What the task asks
From the listing below, copy out every line where the word "Given" appears.

Source data
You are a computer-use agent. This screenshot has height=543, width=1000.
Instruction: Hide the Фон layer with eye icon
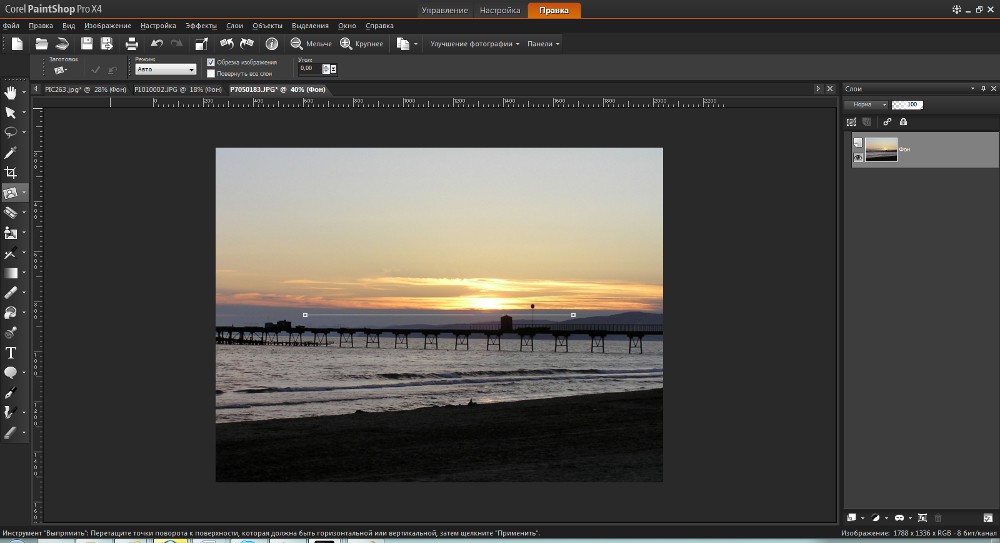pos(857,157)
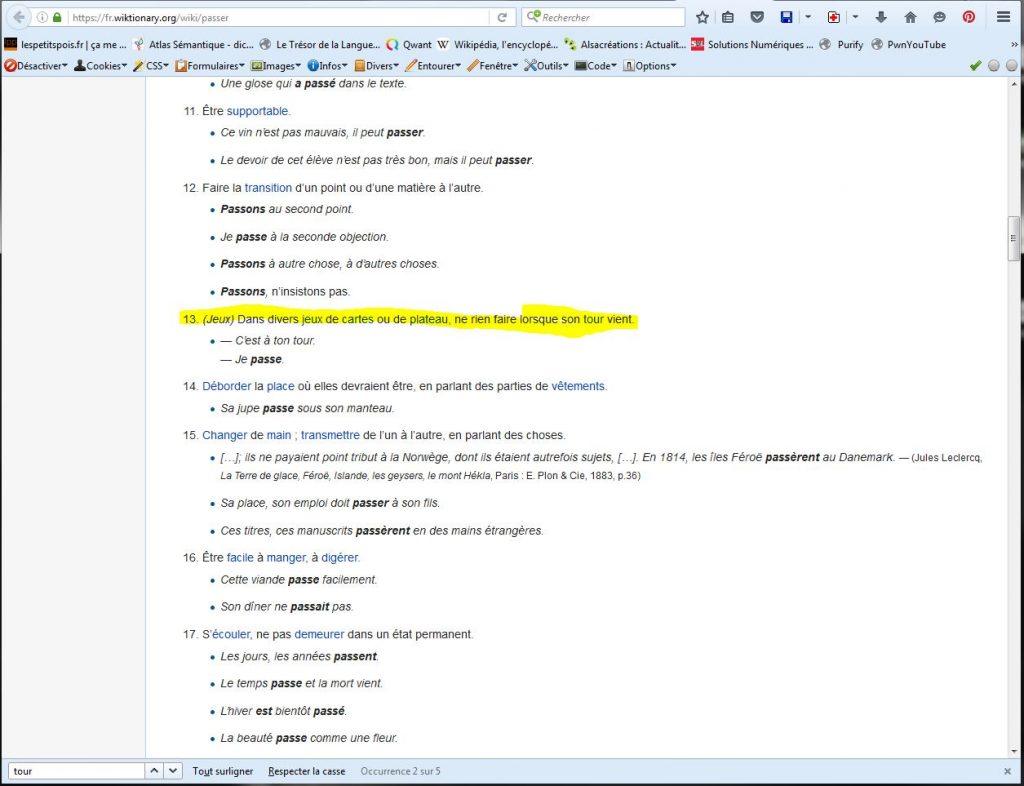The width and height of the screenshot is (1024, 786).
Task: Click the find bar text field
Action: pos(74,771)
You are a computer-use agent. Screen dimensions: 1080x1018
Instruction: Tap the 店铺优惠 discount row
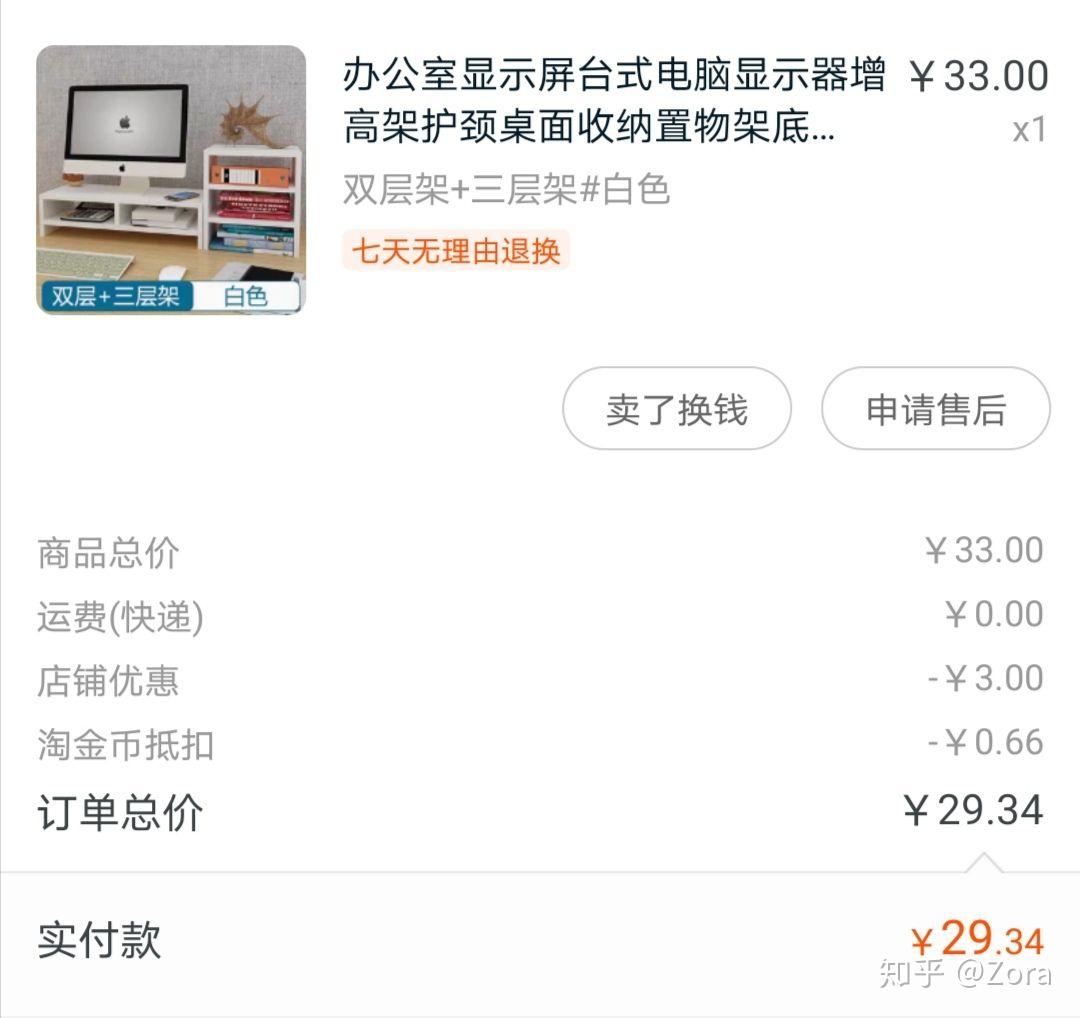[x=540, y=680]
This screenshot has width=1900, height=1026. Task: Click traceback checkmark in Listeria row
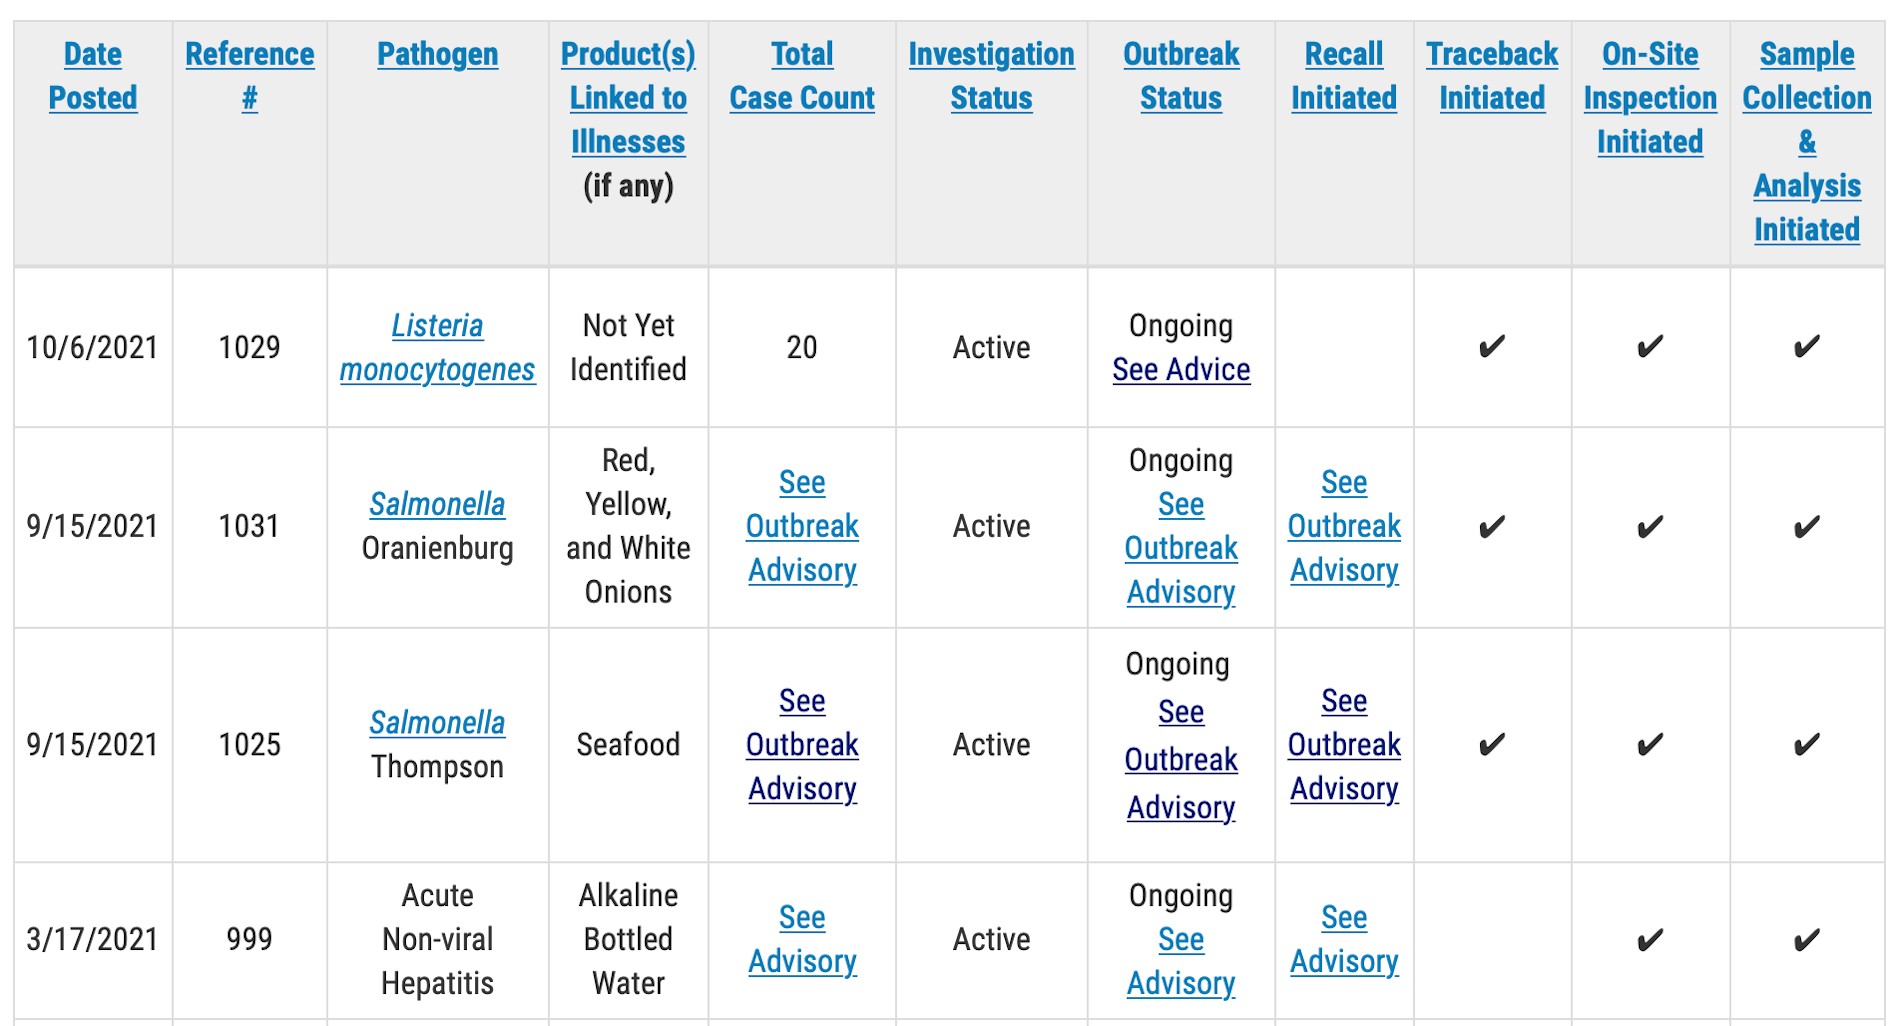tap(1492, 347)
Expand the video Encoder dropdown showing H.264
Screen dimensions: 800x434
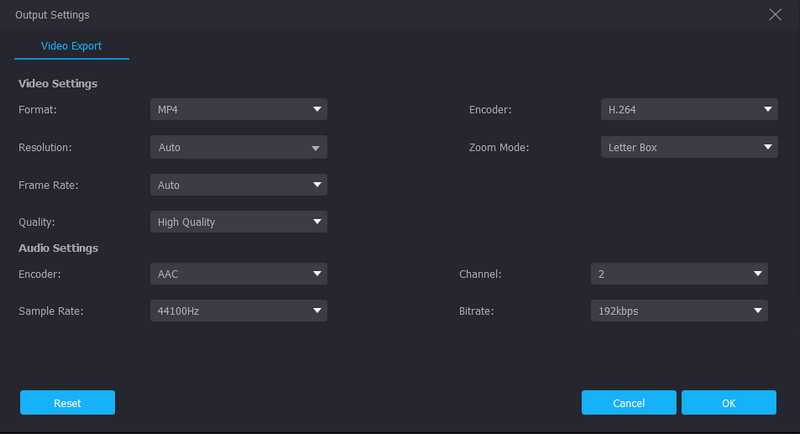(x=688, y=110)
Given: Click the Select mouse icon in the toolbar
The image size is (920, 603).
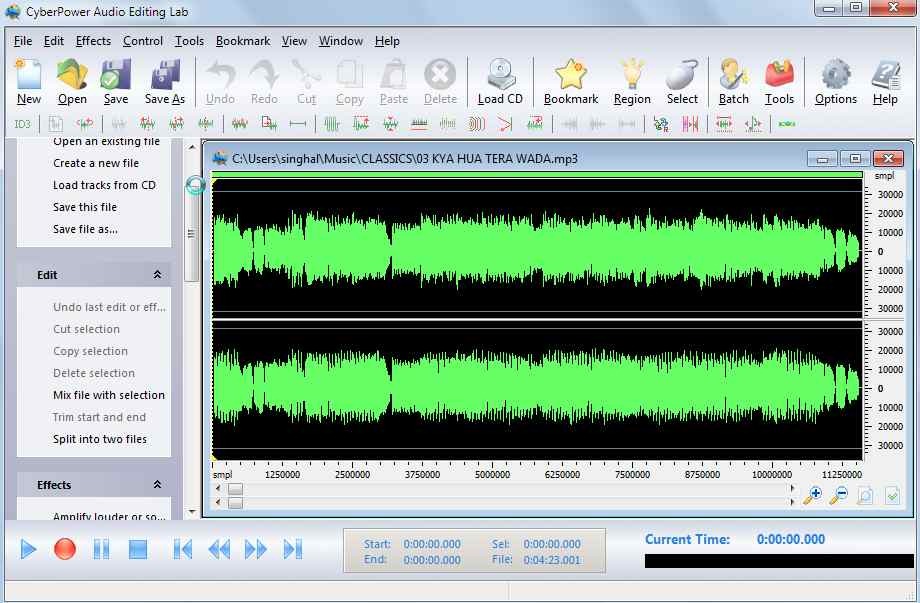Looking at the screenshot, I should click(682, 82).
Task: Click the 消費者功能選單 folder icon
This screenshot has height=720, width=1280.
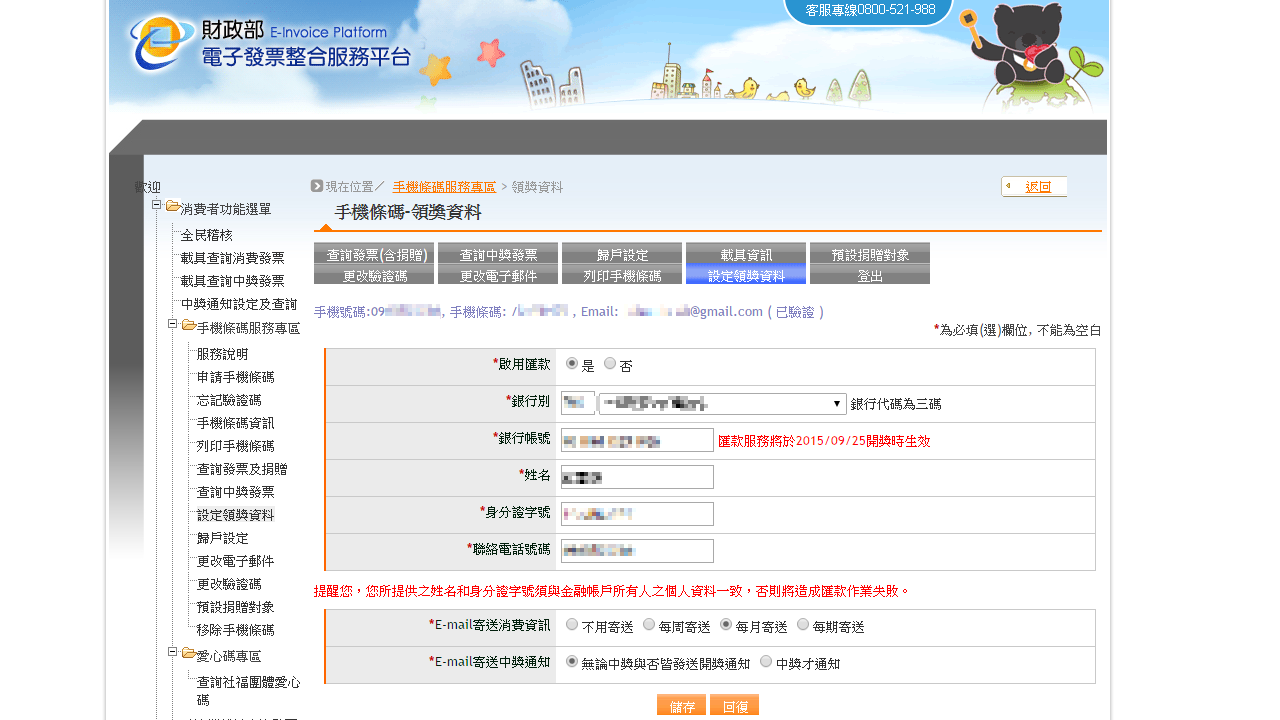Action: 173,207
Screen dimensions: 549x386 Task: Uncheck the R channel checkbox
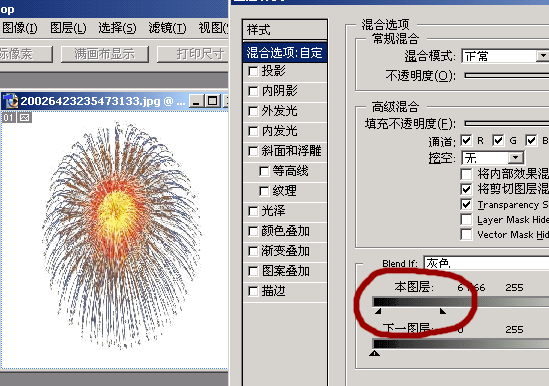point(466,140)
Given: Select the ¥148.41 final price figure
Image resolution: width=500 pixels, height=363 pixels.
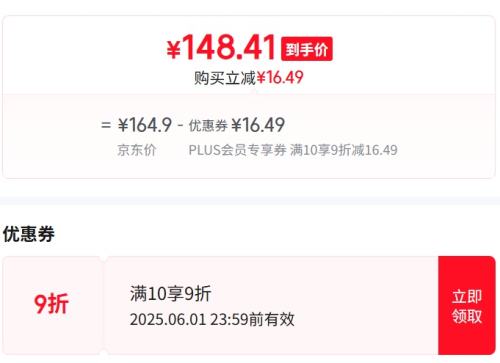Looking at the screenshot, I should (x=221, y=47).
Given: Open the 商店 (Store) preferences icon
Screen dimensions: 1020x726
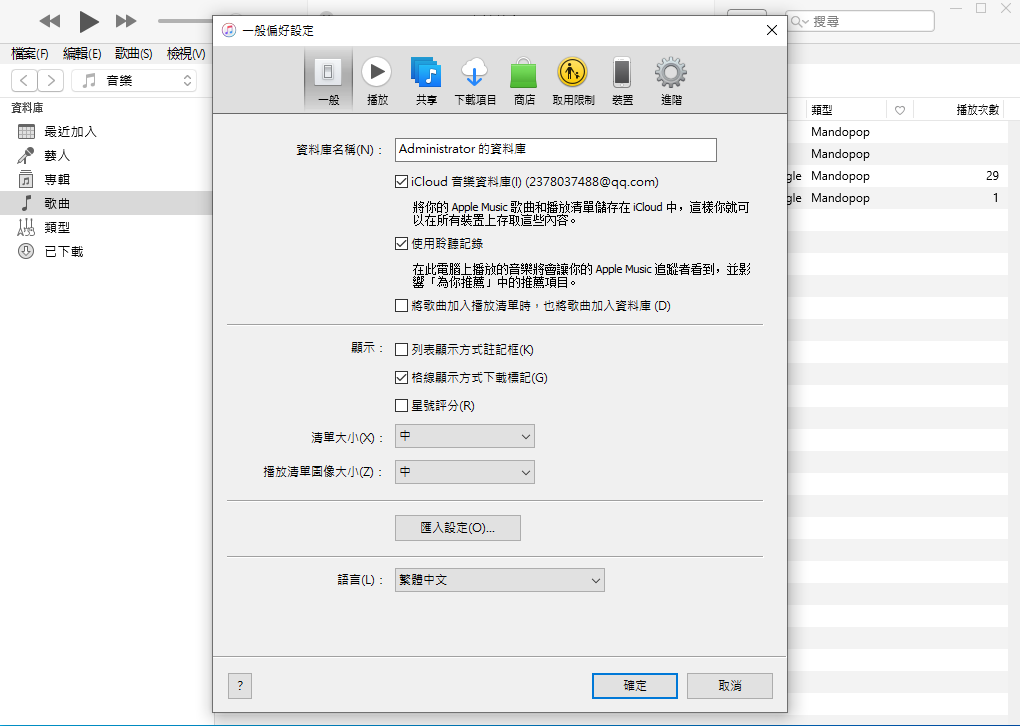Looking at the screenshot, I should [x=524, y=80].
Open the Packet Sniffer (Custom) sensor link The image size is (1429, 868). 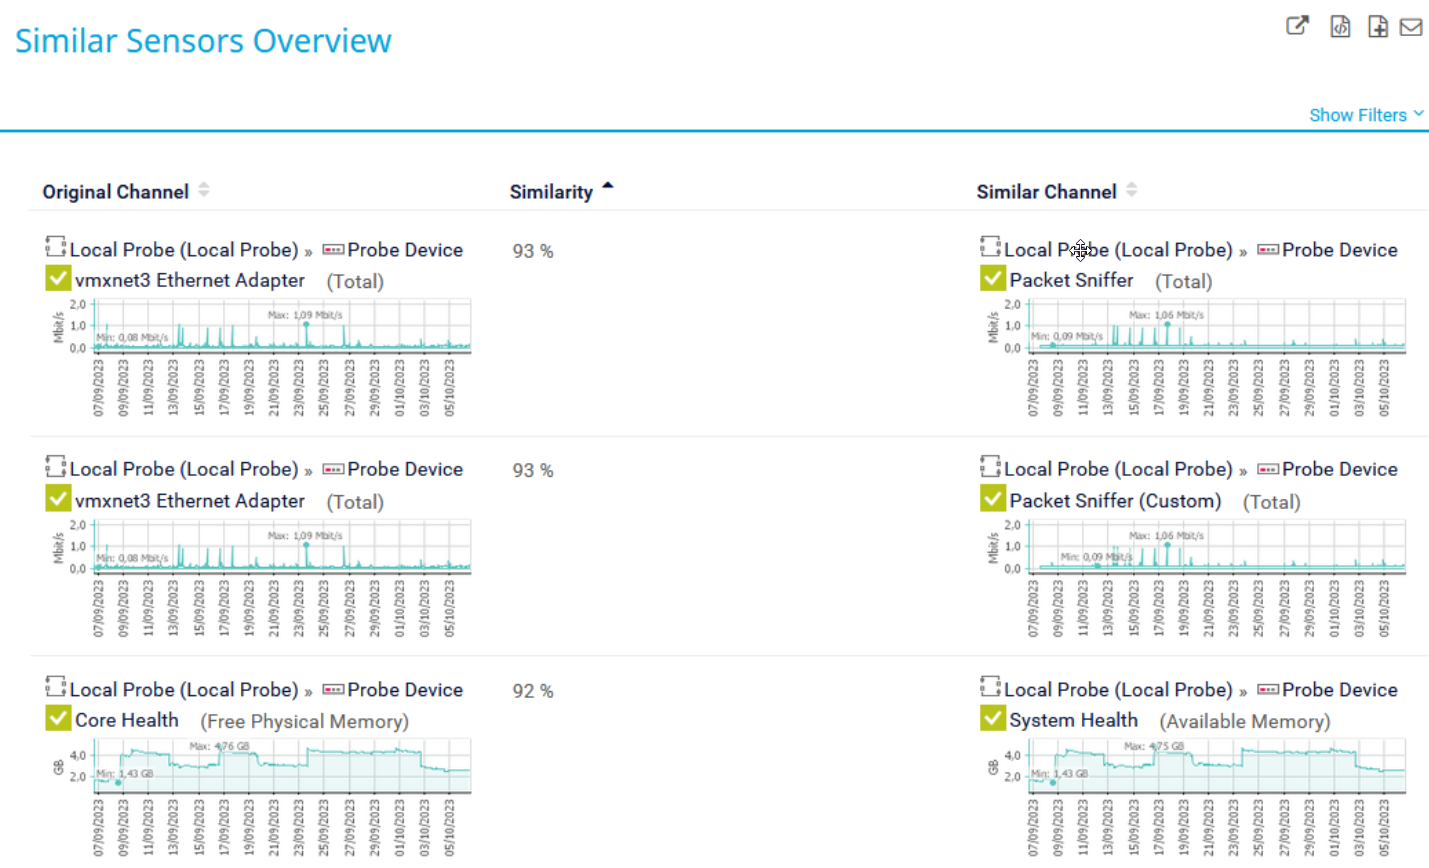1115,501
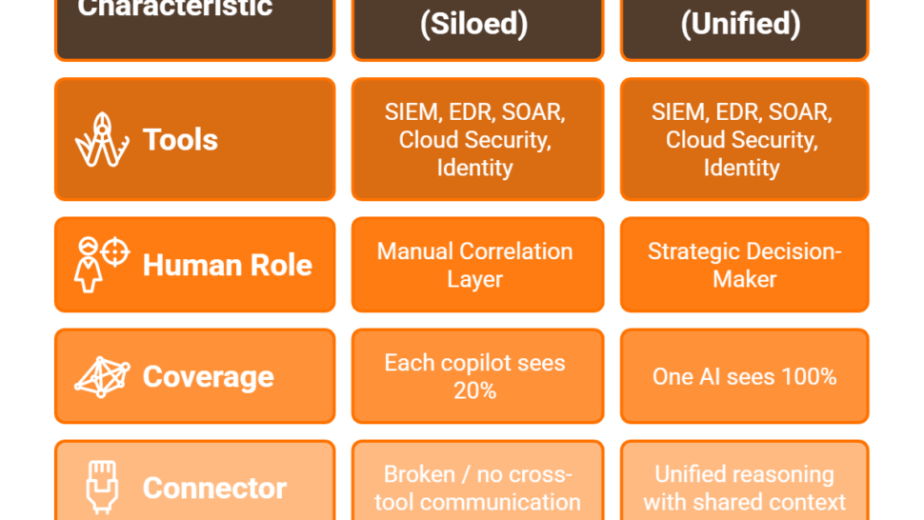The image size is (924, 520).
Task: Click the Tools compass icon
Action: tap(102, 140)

Result below
Given: Click the Select mouse icon in the toolbar
Given: Select the ¥148.41 final price figure
Given: Open the 商店 (Store) preferences icon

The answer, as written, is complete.